Document segment:
>>>>>

Rhetorical Resources– Part Five

Rhetorical Resources– Part Five February 19, 2023

Dionysius of Halicarnassus (i.e. Bodrum) arrived in Rome in A.D. 30 sick and tired of Asiatic rhetoric as propagated by his fellow orators in the province of Asia.  Unlike some Greek Dionysius saw in Romans a more appropriate and sober  and disciplined style of rhetoric. Dionysius is what one could call an armchair rhetorician by which I mean a person who did not himself declaim but taught many Romans to do so, and he wrote treatises about the art of persuasion.  At the same time, Dionysius was not a one trick pony, he was also an historian. “The two aspects of Dionysius’ literary activity were complementary, since he regarded his historical work as an exemplification of his rhetorical theory.” (Bowersock, p. 84 in the Cambridge History of Classical Literature Vol. I Part 4).  Dionysius gave himself to a detailed study of both the Greek orators and the Greek historians.  In Dionysius’s view the ancient sober rhetoric of Aristotle and others had been revived by the Romans, and the new Rhetoric of the Sophists should be ignored and allowed to pass into obscurity.  He thanks the Romans for helping to make this happen.  He says in his Of Ancient Oration 2-3: “The ancient sober rhetoric has been restored to her former rightful place of honor, while the brainless new rhetoric has been restrained from. enjoying a fame which it does not deserve and from living in luxury on the fruits of another’s labors. And this is perhaps not the only reason for praising the present age and the men who guide its culture….I think that the cause and origin of this great revolution has been the conquest of the world by Rome…And since this great revolution has taken place in so short a time, I should not be surprised if that craze for a silly style of oratory fails to survive another single generation.”    This deserves a wow. Rome’s wars saved the world from Asiatic rhetoric!   Of course he was wrong, not least because as the Empire and dictatorial rule rose in power, flattery and flamboyance, especially in praise of rulers was hardly going to disappear.  To the contrary, it only ramped up.   Safe rhetoric gave increasing attention to style, to beauty in discourse, with the purpose of the rhetoric to please the audience, rather than mainly to persuade.   It is not surprising that in this period manuals on style became to crop up, like the anonymous volume, ‘On the Sublime’ or Demetrius’ On Style.

<<<<<

Records:

>>>>>

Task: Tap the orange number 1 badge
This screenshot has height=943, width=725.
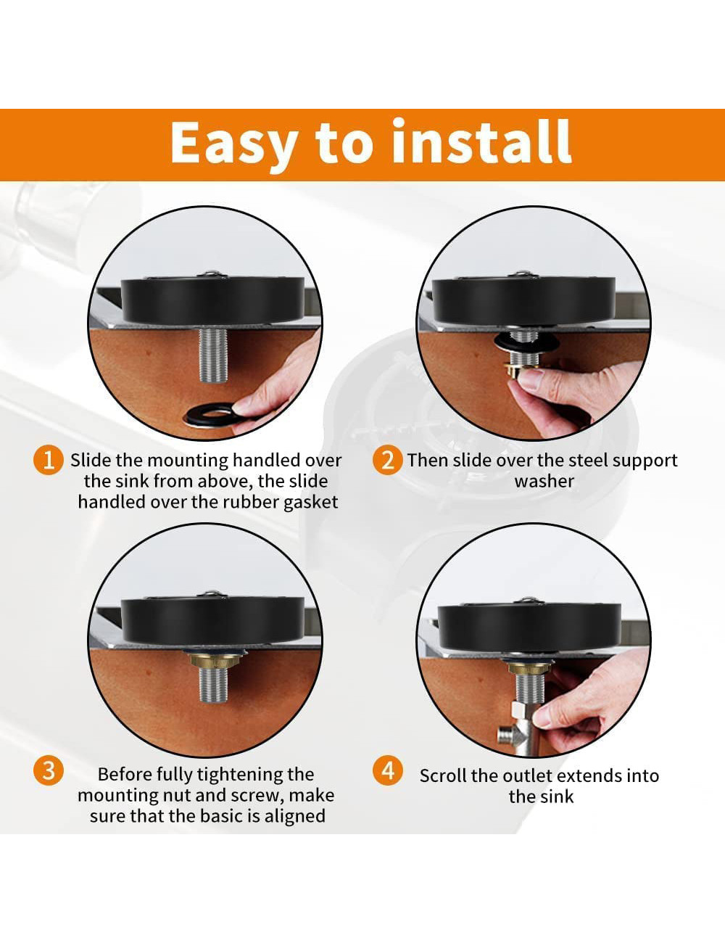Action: point(49,460)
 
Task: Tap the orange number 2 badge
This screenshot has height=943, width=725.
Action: point(388,460)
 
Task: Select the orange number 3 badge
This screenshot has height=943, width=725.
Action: point(49,770)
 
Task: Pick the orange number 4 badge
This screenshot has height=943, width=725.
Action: point(388,770)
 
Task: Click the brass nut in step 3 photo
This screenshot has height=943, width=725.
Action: point(213,661)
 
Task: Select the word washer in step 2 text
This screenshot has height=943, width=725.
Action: point(544,481)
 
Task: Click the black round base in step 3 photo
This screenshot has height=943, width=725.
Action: point(212,621)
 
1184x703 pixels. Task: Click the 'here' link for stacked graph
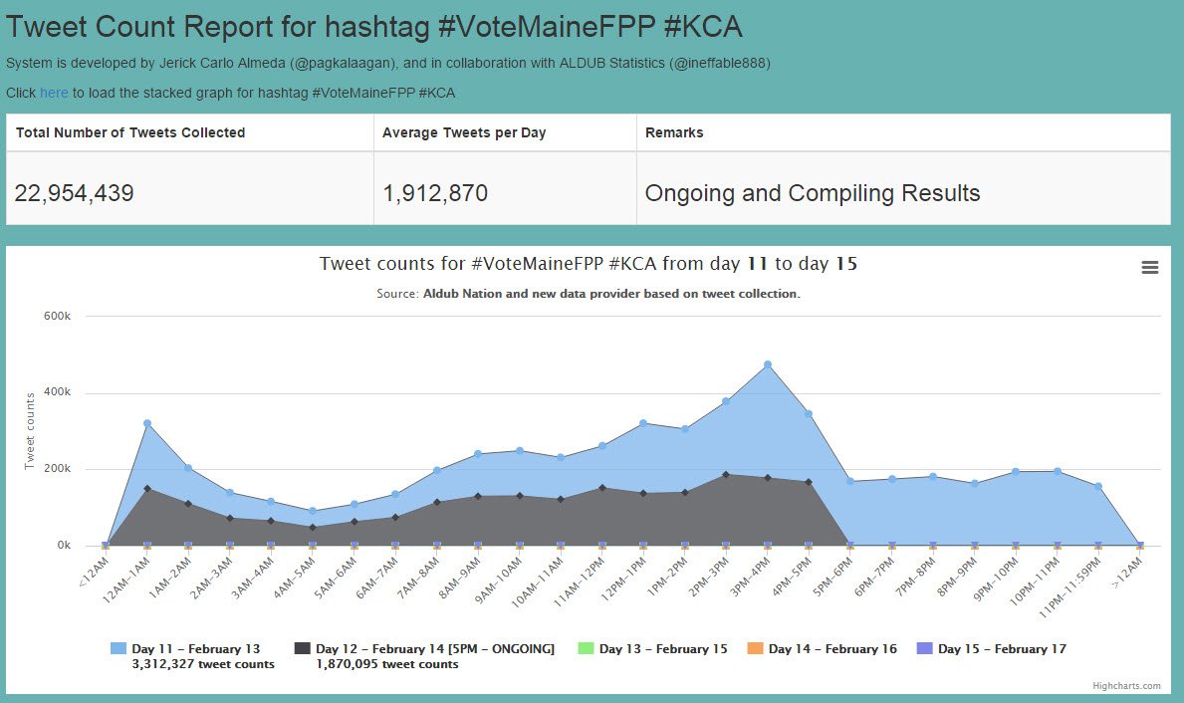click(x=54, y=93)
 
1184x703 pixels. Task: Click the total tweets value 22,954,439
click(x=74, y=193)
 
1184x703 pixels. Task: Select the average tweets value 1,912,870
click(x=435, y=193)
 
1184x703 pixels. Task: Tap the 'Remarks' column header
click(x=674, y=132)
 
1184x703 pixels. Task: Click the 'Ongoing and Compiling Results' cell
click(x=812, y=193)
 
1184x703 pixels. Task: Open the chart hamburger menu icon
click(x=1149, y=267)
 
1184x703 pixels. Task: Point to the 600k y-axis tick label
click(x=56, y=316)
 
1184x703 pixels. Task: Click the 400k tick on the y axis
click(x=56, y=392)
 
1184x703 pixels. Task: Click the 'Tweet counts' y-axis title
click(x=30, y=430)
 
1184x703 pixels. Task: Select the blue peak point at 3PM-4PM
click(x=767, y=364)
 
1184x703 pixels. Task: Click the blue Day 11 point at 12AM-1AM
click(x=147, y=423)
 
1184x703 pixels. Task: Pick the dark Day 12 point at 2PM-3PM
click(x=725, y=474)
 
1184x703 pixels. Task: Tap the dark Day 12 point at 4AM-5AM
click(x=313, y=527)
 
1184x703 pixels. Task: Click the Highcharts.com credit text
click(x=1126, y=686)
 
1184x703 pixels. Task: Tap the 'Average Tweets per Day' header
click(x=464, y=132)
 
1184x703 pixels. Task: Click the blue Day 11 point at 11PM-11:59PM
click(x=1097, y=486)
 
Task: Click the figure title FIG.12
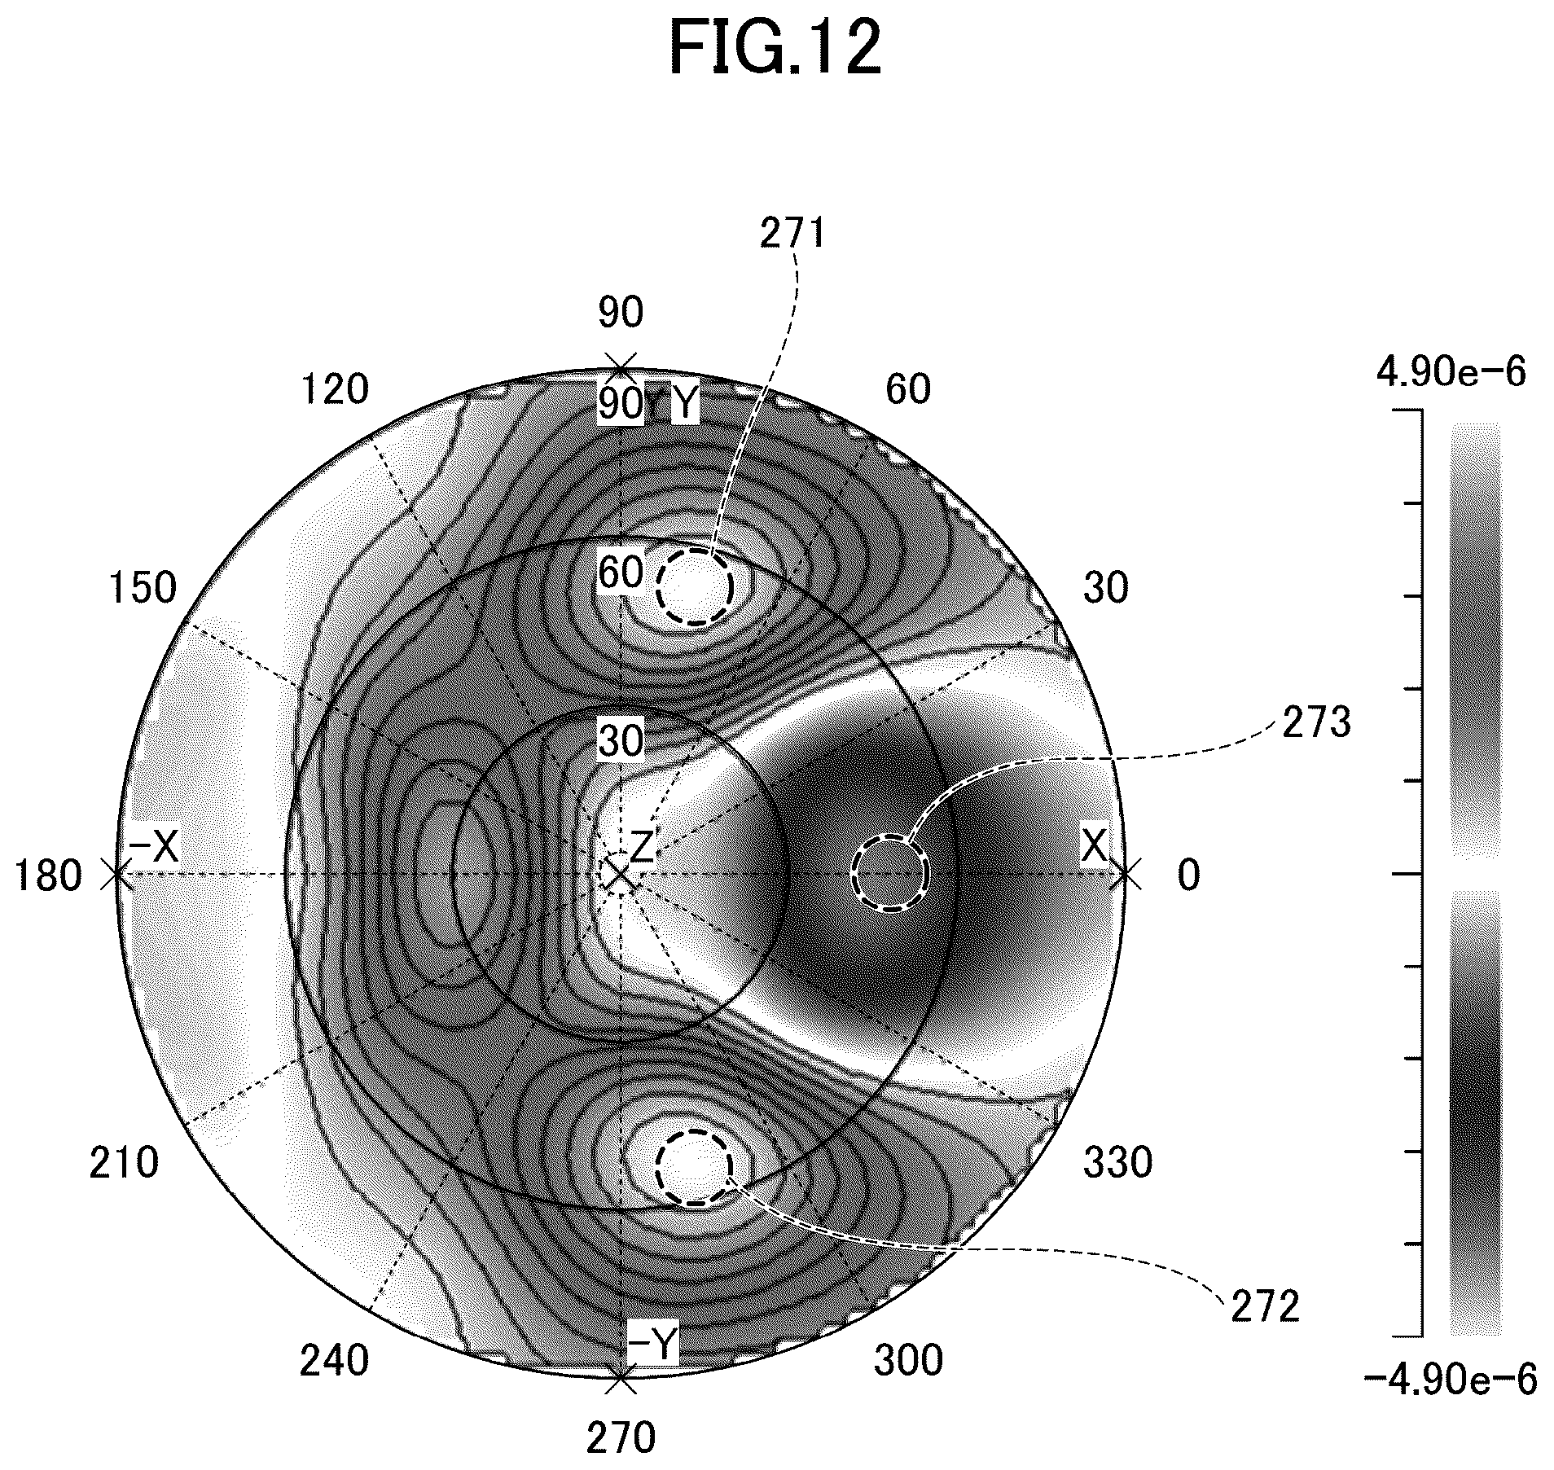pos(775,48)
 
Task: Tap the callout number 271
pos(793,235)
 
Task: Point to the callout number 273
pos(1316,722)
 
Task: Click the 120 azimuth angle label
pos(335,389)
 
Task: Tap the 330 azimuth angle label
pos(1117,1163)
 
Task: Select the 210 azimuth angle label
pos(124,1164)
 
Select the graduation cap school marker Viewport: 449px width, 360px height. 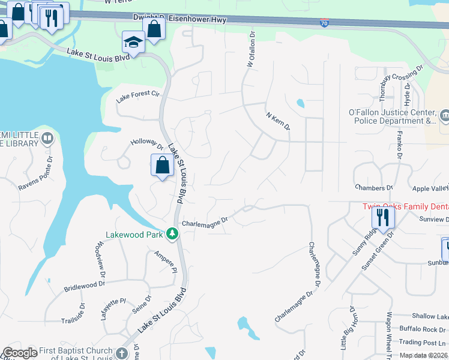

<<<<<

Problem 1:
According to the post on rhetorical resources, where and in what year did Dionysius arrive?
Problem 2:
Pick out each line of the records that includes the string "text", and copy those lines.

Worked answer 1:
He arrived in Rome in A.D. 30.

Worked answer 2:
Task: Select the word washer in step 2 text
1184x703 pixels. Task: Click the Highcharts.com credit text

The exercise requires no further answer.